**Work required:** Only the lines from the one containing "You are a computer-use" to the end of the records belong in the copy. Reproduce them word for word and drop the pictures.

**Materials provided:**
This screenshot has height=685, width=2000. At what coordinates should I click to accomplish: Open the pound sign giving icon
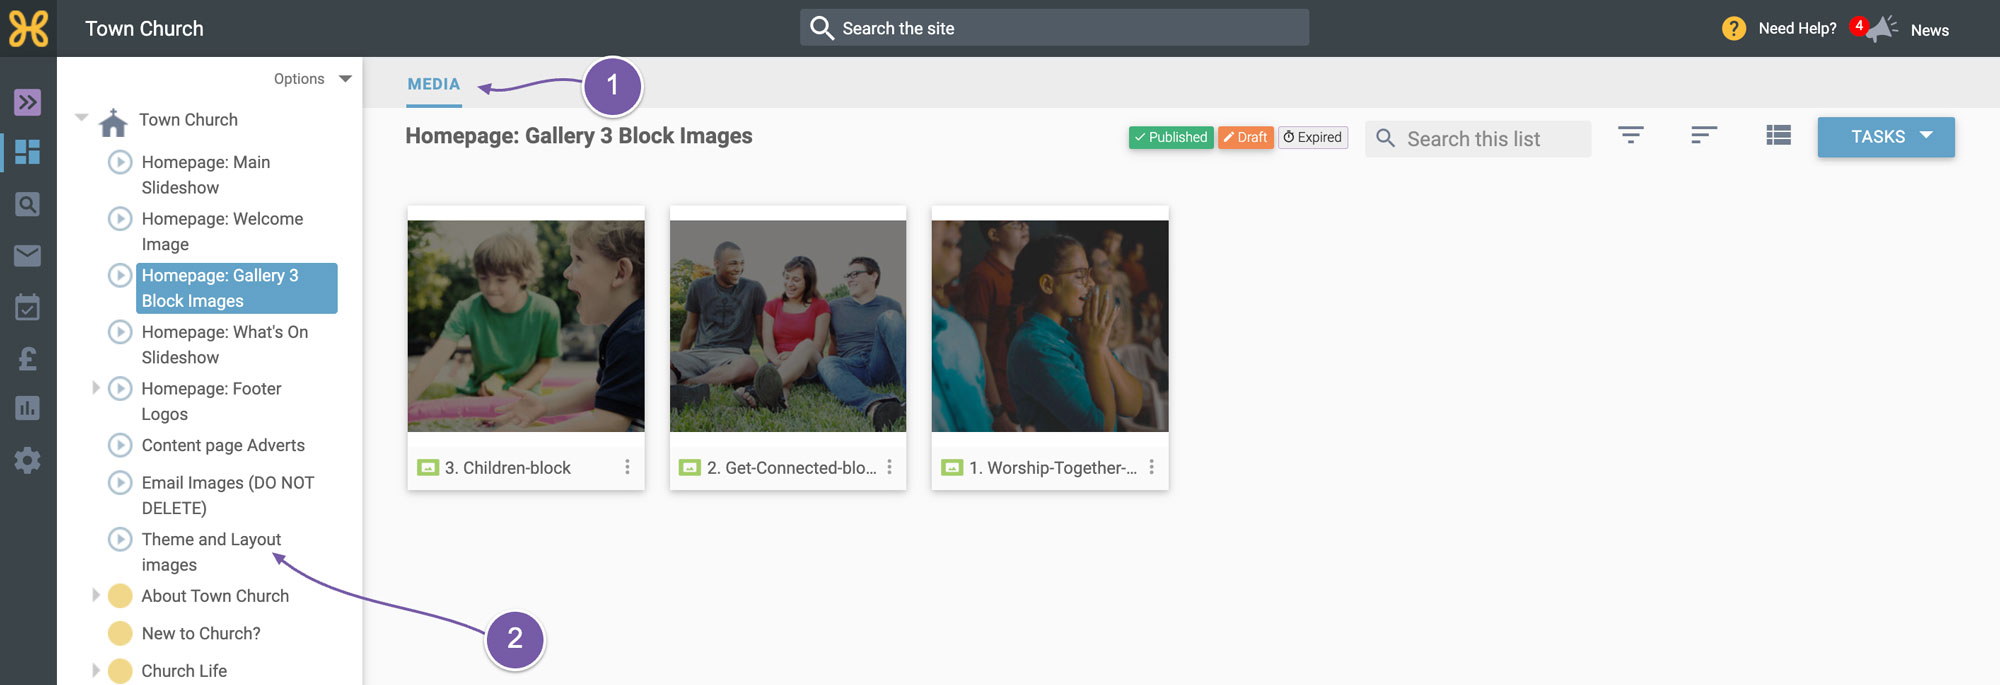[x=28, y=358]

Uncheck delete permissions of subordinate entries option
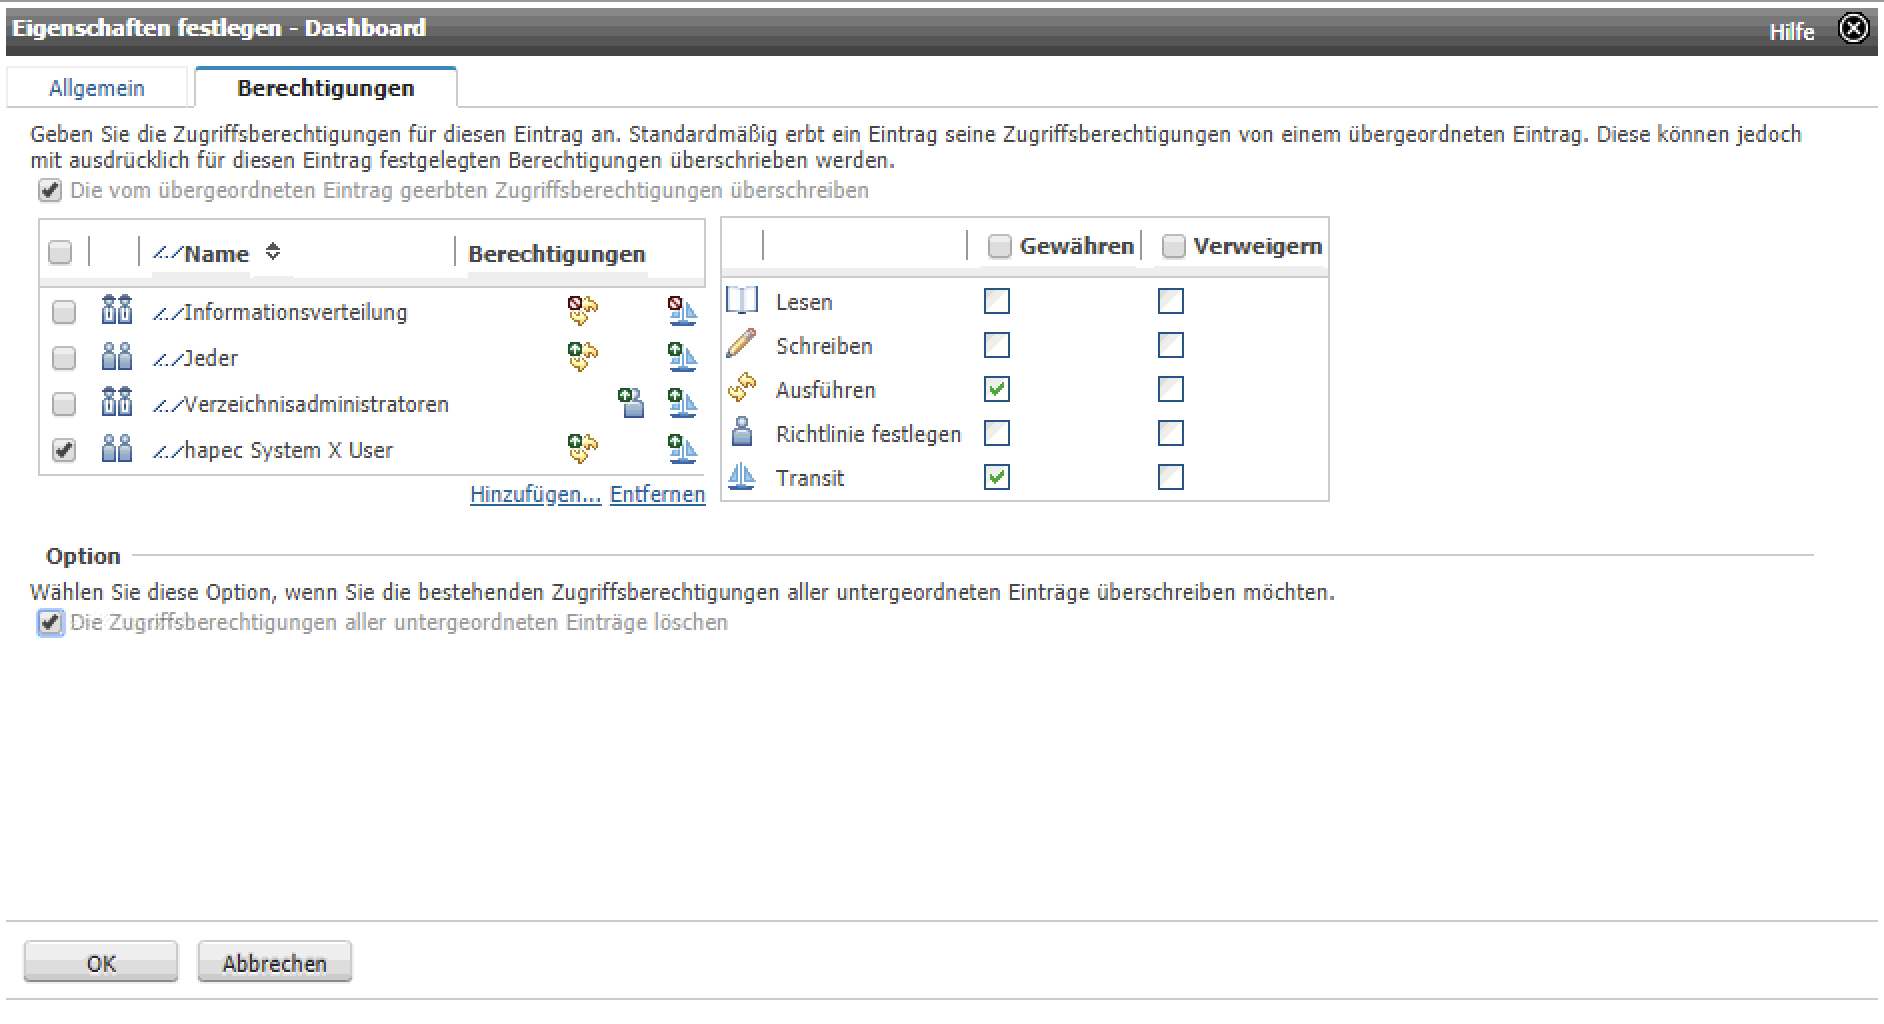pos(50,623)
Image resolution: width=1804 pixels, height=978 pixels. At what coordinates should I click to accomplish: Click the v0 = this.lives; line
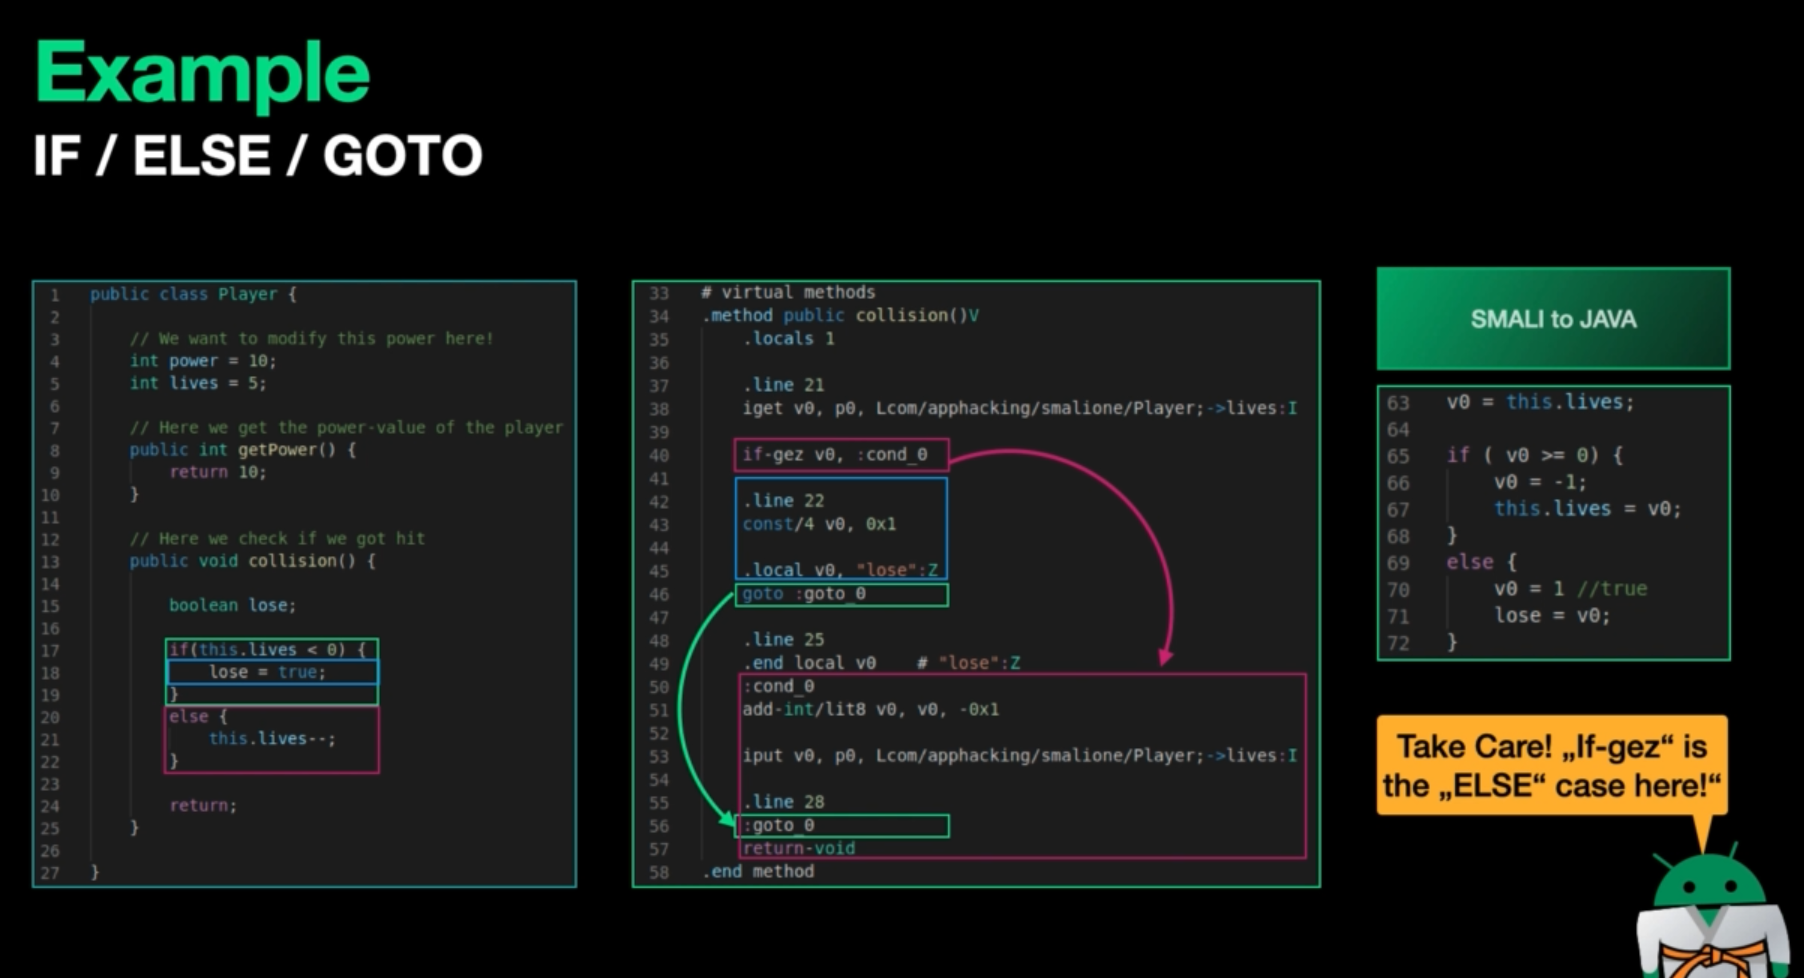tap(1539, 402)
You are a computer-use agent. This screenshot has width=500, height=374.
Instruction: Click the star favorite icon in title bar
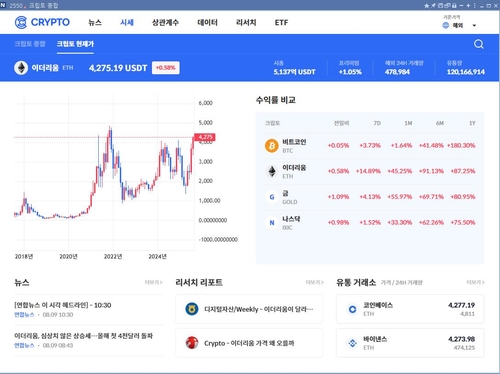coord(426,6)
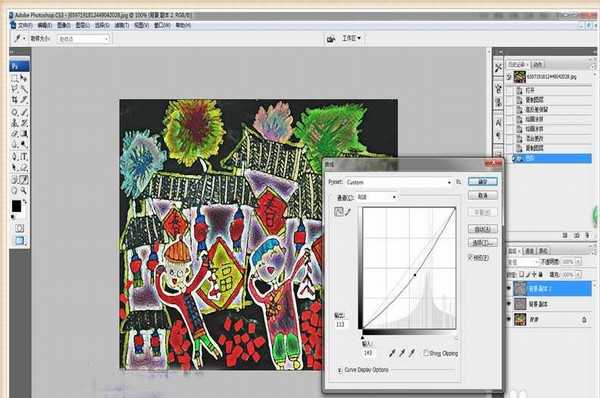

**Response area:**
You are a computer-use agent. This screenshot has width=500, height=374.
Instruction: Click the star favorite icon in title bar
coord(426,6)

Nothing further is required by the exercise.